Nikt z nas nie opisuje świata spraw ludzkich takim, jaki on jest. Świat, który znamy, jest światem uproszczonym, odtworzonym w języku. To właśnie język nadaje strukturę doświadczeniu i przekształca je w opowieść – mającą początek i koniec, wątki główne i poboczne, bohaterów pierwszoplanowych i epizodycznych. Każda taka opowieść jest czyjaś, w każdej założona jest szczególna perspektywa postrzegania i oceny zjawisk społecznych.
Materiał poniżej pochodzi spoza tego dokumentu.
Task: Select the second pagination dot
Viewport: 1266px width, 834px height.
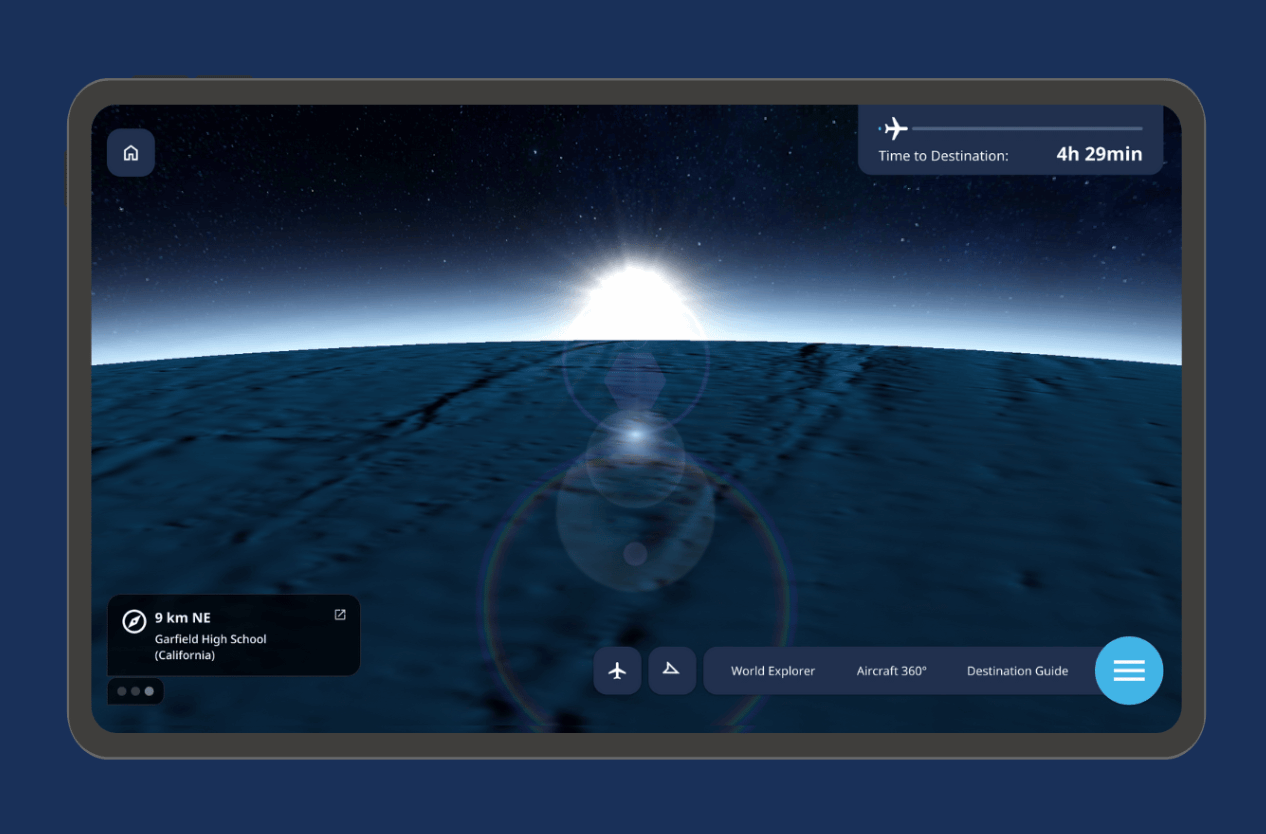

Pamiętając o tym, przyjrzyjmy się naszej – spadkobierców katolicyzmu otwartego – opowieści o Radiu Maryja.
O zagryzaniu zębów
Ilekroć wspominamy o „społecznych kosztach” polskiej transformacji ustrojowej, powinniśmy postawić sobie pytanie o pochodzenie tej narracji. O to, do kogo ona należy. Są bowiem powody, by sądzić, że narracja ta – pretendująca do statusu „obiektywnej” i „niczyjej” – stanowi w istocie opowieść inżynierów przemian. Ludzi, którzy dostrzegli drzemiącą w kapitalizmie szansę, ale którym – wbrew pokładanej w nich nadziei – nie udało się nadać mu ludzkiej twarzy.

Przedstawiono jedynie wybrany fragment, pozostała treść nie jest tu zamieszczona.